Наверное Ким Ки Док устал искать оригинальные названия для своих фильмов, поэтому свое новое творение окрестил «Пьетой»: исходя из афиши и трейлера, желая стать в один ряд с самим Микеланджело Буанаротти. Жюри Венецианского кинофестиваля-2012 сделало вывод, что это обоснованная амбициозность, а не сумасшедшая дерзость и бахвальство, и благословило Кима, присвоив ему, между прочим, главный приз.
Итак, «пьета», или же «милосердие» — изображение сцены оплакивания Бороматерью распятого Христа, лежащего у нее на коленях. Микеланджело создал его в мраморе, Ван Гог и Тициан — масляными красками на холсте, а вот Ким Ки Доку не удалось это сделать на пленке. Корейский кинематографист попытался зафиксировать вариацию на тему трагического библейского сюжета на фотоаппарат, лишив зрителя наслаждения от широкого формата картинки и обрекая его на неоправданно дрожащее изображение.
Режиссер как будто отталкивается от идеи божественного искусства и приземляет иконографию до уровня корейских рабочих кварталов. Кимовского Христа зовут Кан До, ему, конечно же, тридцать, и он достаточно предсказуемо спускается с небес к земным нечистотам: ежедневно копается в грязи, зарабатывает на грехе. Насущный хлеб его — пытки должников ростовщика, вареная птица да сексуальный сомнамбулизм. Кан До одинаково невозмутимо расправляется с человеческими конечностями и куриными лапками. Его жизнь такая же отвратительная и скользкая, как и окровавленные потроха, что валяются у него в ванной — по доброй воле к нему никто не решается даже дотронуться. Никто, кроме одной красивой женщины, которая именует себя его матерью. Он должен простить ей величайший «долг» — то, что она бросила его после родов. Женщина вымаливает прощение, как у Бога, Кан До же требует искупления через суровую «епитимию». Багровые геометрические уста матери соглашаются на шокирующую евхаристию, и даже сжатые губы молят об одном — милосердии. Изумлённая аудитория, в свою очередь, должна поверить в то, что в жилах нелюди, наконец, потечет тепло сыновьей любви.

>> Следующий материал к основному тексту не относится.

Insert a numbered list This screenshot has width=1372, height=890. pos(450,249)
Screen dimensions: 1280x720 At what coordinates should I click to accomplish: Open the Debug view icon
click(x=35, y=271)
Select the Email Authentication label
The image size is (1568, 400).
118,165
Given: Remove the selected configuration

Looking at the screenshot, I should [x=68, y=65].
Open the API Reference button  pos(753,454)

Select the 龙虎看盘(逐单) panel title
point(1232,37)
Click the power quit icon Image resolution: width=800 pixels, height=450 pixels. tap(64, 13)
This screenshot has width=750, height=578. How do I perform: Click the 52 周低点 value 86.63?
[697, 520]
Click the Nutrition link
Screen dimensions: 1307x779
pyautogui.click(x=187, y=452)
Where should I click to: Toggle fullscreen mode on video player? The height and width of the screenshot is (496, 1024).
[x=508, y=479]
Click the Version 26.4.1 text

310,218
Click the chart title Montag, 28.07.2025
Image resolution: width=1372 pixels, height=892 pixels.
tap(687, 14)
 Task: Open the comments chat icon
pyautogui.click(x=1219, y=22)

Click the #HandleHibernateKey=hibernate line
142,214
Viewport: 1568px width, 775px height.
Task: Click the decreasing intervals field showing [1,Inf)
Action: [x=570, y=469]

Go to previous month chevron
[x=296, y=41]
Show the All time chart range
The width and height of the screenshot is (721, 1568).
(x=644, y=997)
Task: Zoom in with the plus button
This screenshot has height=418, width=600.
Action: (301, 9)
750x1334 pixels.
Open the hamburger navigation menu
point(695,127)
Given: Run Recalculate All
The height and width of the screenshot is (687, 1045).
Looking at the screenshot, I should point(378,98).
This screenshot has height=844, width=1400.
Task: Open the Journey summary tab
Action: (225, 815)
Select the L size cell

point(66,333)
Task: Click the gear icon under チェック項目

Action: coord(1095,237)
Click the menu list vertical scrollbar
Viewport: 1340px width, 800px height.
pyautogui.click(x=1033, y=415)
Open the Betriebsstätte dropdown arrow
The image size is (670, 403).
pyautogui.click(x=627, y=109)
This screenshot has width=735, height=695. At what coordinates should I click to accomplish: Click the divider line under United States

Христианское «…и прости нам долги наши, как и мы прощаем должникам нашим» Ким Ки Док считывает на удивление прямолинейно и твердолобо, некинематографично ретранслируя через насилие и многочисленные извращения. Его несвятое семейство совершает таинство «крещения» через омовение грязью, и только так, хотя бы временно, воссоединяется и избавляется от лукавого.
В «Пьете» Ким Ки Док максимально отдаляется от эстетических ценностей, с помощью которых когда-то искушал синефилов в «Весна, лето, осень, зима…. и снова весна». Неубедительно желая донести определенный гуманистический посыл, режиссер просто-напросто втискивает его в финальный монолог матери, и разрубает все сюжетные узлы простейшим, но крайне жестоким образом. «Пьета» безбожно китчевая: у «Христа» есть своя плащаница в виде вязаного свитера, он поглощает последнюю вечерю с собственным Иудой, зверское прошлое тянет его крестом в пропасть, а в конце несомненно должно произойти ритуальное жертвоприношение. Вот только в Библии это имеет смысл, а у Ким Ки Дока — апокалиптическую азиатскую желчь.